NEW YORK (
) -- Individual stock selection will become increasingly important in the retail sector in 2010.
Consumer spending is only expected to improve marginally next year, with Citigroup forecasting a meager 2% increase on the whole. "Without a robust consumer-spending recovery to boost sales universally across all retailers, individual stock selection will become more critical," Citi analyst Kimberly Greenberger wrote in a note.
In truth, retail stocks had an incredible run in 2009 despite lackluster fundamentals, Needham analyst Christine Chen said. The S&P Retail Index is up 40% for the year-to-date period to close on Friday at 407.05. In comparison, The Dow is up just 12.5%, while The S&P 500 has grown 18.3% during the same period.
So what can we expect for retail stocks in 2010 after this arguably unjustified rally?
"We believe valuations heading into 2010 are still reasonable, given that earnings estimates have likely bottomed and will continue to trickle upwards in the next few quarters as the economy continues to stabilize," Chen wrote in a note. "We believe there is room for upward-estimate revisions in 2010, resulting in both further multiples and stock price appreciation for those retailers with the right product to drive top-line growth."

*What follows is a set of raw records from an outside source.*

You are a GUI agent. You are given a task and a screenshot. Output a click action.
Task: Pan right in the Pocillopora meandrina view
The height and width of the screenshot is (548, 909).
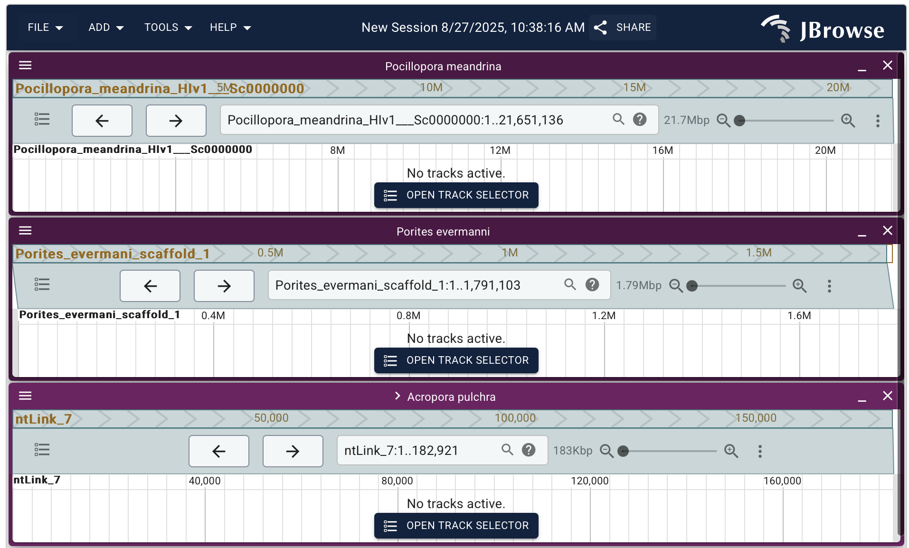(x=176, y=121)
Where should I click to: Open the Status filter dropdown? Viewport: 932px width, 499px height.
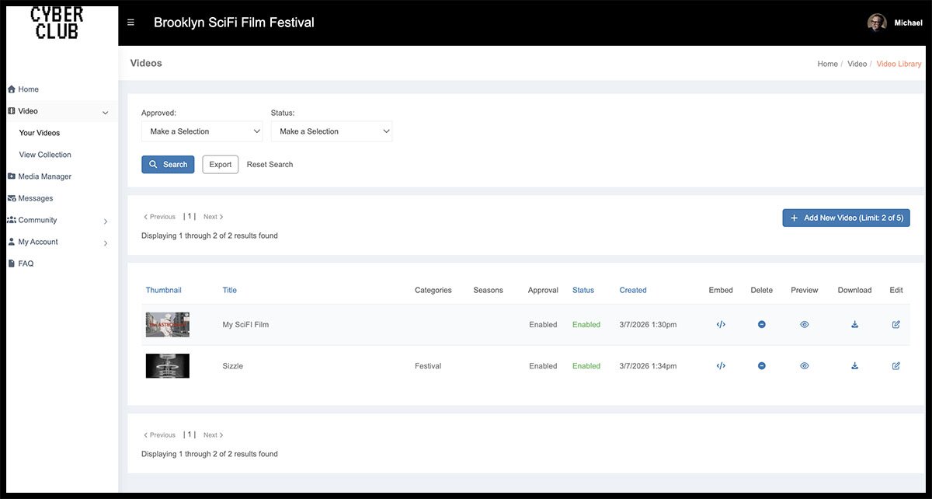[332, 131]
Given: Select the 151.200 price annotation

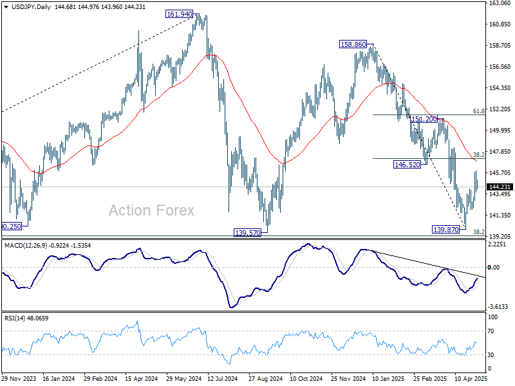Looking at the screenshot, I should coord(425,119).
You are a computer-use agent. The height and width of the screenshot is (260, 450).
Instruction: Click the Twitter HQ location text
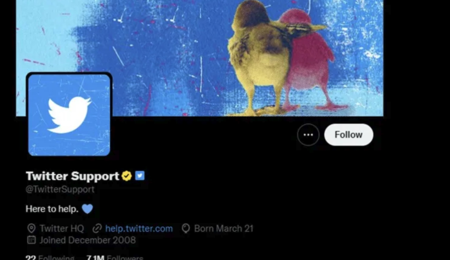(x=62, y=228)
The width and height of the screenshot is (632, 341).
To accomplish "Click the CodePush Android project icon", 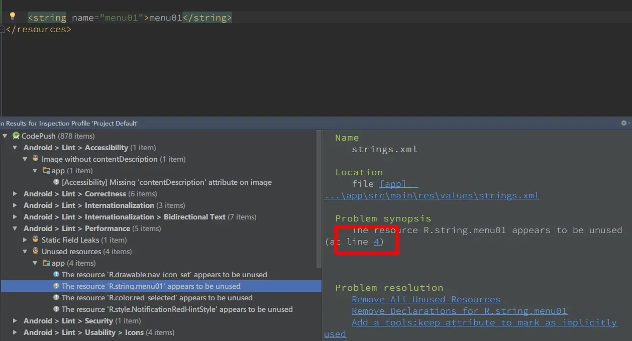I will [x=16, y=136].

Thus, according to Greenberger, investors should focus on retailers with: strong management teams and brands; sustainable sales growth via new stores or comparable sales expansion; high-income core customers; structural changes that will generate higher margins; and earnings growth driving incremental margin leverage given 2009 cost cuts.
And while luxury retailers were the last to go into the recession, analysts agree that stores that cater to the upper middle-income consumer are best positioned for 2010.

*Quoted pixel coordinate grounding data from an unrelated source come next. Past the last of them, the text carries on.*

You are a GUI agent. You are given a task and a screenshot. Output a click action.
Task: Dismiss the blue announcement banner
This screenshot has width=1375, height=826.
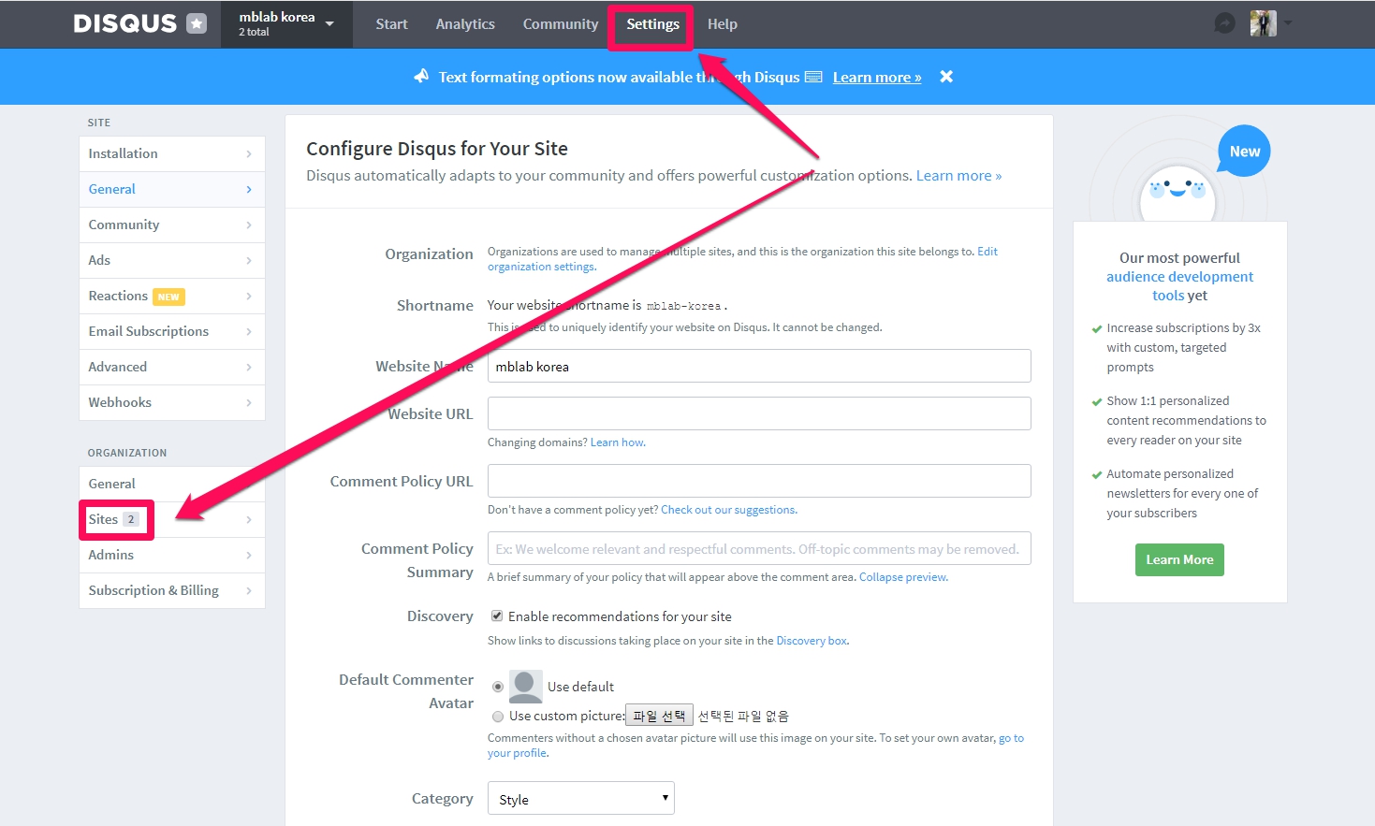click(946, 77)
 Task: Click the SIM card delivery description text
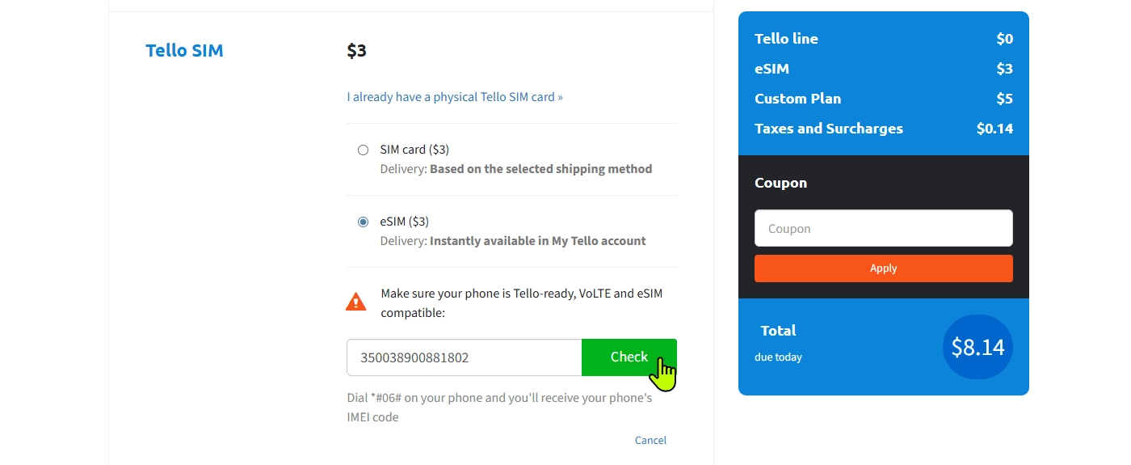(516, 170)
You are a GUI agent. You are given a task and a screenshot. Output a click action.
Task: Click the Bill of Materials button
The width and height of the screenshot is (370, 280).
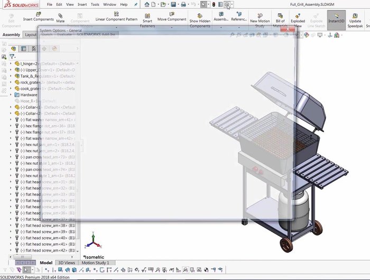280,18
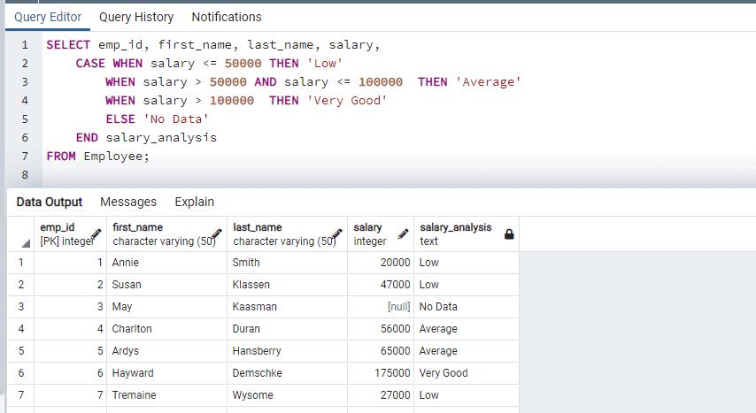Select the Demschke last name cell

click(x=287, y=373)
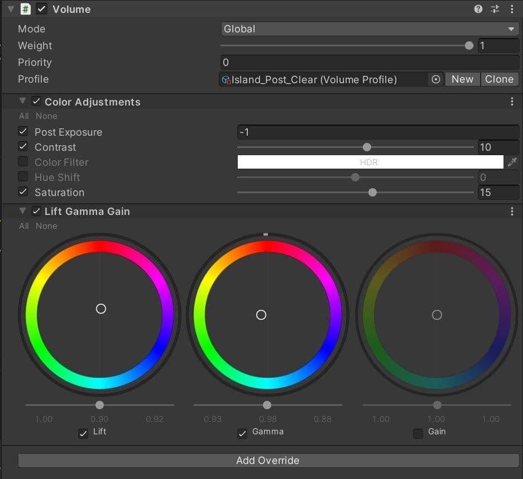Image resolution: width=523 pixels, height=479 pixels.
Task: Select the Priority input field
Action: coord(369,62)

"These shoppers have both the ability and willingness to spend," UBS analyst Roxanne Meyer said. "Last year they still had the funds to spend, but turned off the willingness due to fear. Now there is a pent-up demand for self purchases."

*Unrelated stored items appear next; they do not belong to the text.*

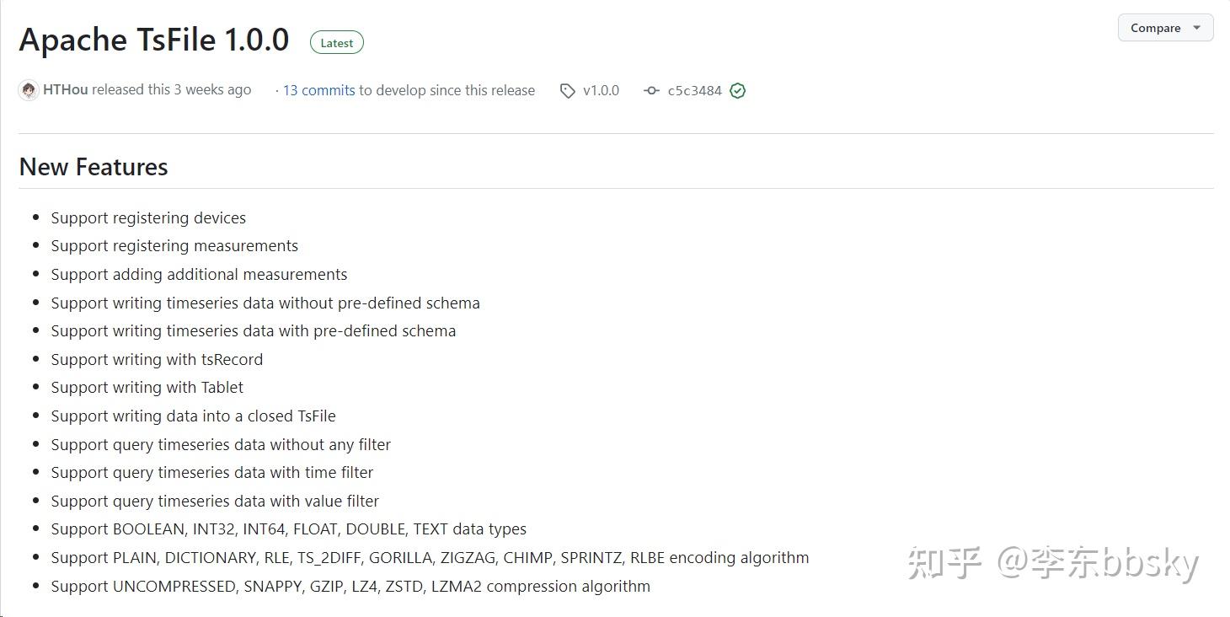Open the Compare dropdown
This screenshot has height=617, width=1230.
1165,28
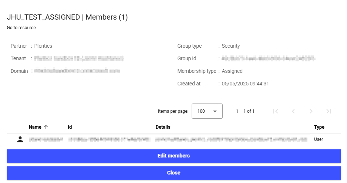
Task: Sort by the Type column header
Action: point(319,127)
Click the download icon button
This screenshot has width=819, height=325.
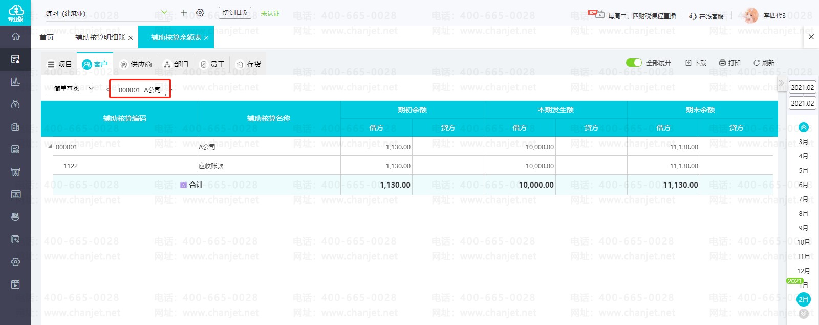click(x=696, y=63)
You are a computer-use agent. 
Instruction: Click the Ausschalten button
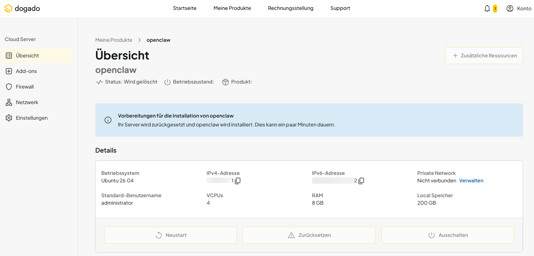click(448, 235)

Retailers that have a substantial international presence are also smarter bets for investors who are weary of a U.S. economic recovery. In addition, investors should avoid companies that are overexposed to traditional malls.
Ultimately, while in 2009 the predominant focus was on profits, 2010 will be a top-line story for retail. "[Next year] will be less about margin recovery," said Matt Arnolds, analyst at Edward Jones. "Retailers will be more reliant on consumer spending, as they have already pulled out all the tricks when it comes to cost cutting and inventory control."